Условия заданий:
1. Ответьте по интервью с Верой Сухановой на три вопроса:
(а) Членом какого союза является Вера Суханова?
(б) Что, по её словам, её кормит?
(в) В каком году вышла её книга «Памятные места Смоленщины. Культурно-исторический атлас»?
2. Перепишите из интервью фрагмент, начиная со слов «Слушать стихи. И» и продолжая до слов «России Вера Суханова.» включительно.

Слушать стихи. И слышать музыку
Сегодня гость «СН» – лауреат и дипломант международных и всероссийских литературных конкурсов, член Союза писателей России Вера Суханова.
– Вера Анатольевна, Вы – поэт, Вы – переводчик и Вы – краевед. Какая из этих ипостасей стоит у Вас на первом месте?
– Трудно сказать, тут, образно говоря, идут пласты жизни. Если считать в творческом плане, то, конечно, поэзия, но поэзия не кормит, кормят переводы. Если говорить о финансовом существовании, то большую часть времени я посвящаю переводам. Если говорить о творчестве, о какой‑то свободе духа и иных высоких вещах, приоритет будет за поэзией. Ну а от краеведения, к сожалению, я сейчас отошла, поскольку занималась им, когда работала в музее-заповеднике, и по своим профессиональным обязанностям, и, так сказать, по зову души, поскольку живя на Смоленщине, и особенно в таком городе, как Смоленск, просто нельзя оставаться не краеведом. Здесь мы окружены памятниками, местами, которые связаны с историей. Начинаешь исследовать подноготную какого‑то места или чью‑то биографию, и возникают статьи, исследования, становящиеся со временем книгой. У меня такая книга вышла в 2001 году, называется «Памятные места Смоленщины. Культурно-исторический атлас». Там очень много иллюстраций, поэтому и атлас, но текста довольно много, книга эта переиздавалась в 2008 году, продаётся в магазинах издательства «Русич».

Представленные данные:
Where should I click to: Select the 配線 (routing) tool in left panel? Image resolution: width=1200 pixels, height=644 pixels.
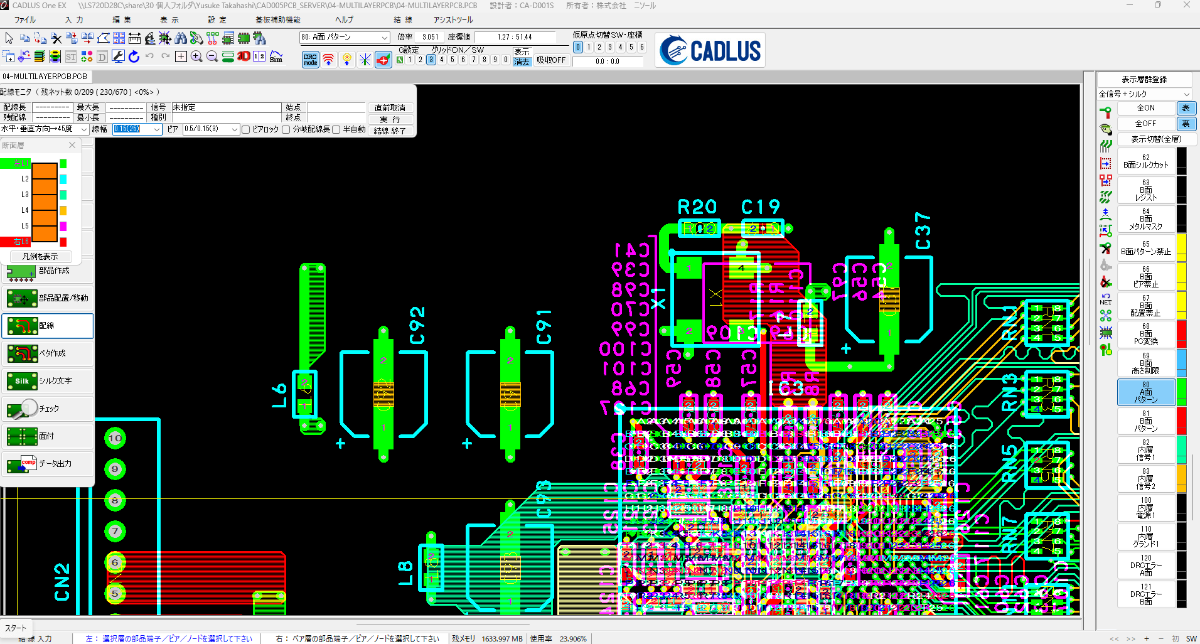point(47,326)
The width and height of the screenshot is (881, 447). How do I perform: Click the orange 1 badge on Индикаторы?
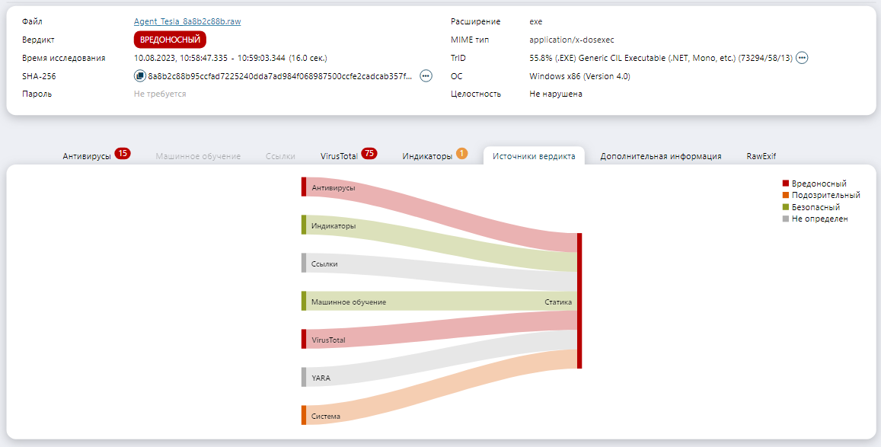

Ответы:
1.
(а) Союза писателей России.
(б) Переводы.
(в) В 2001 году.

2.
Слушать стихи. И слышать музыку
Сегодня гость «СН» – лауреат и дипломант международных и всероссийских литературных конкурсов, член Союза писателей России Вера Суханова.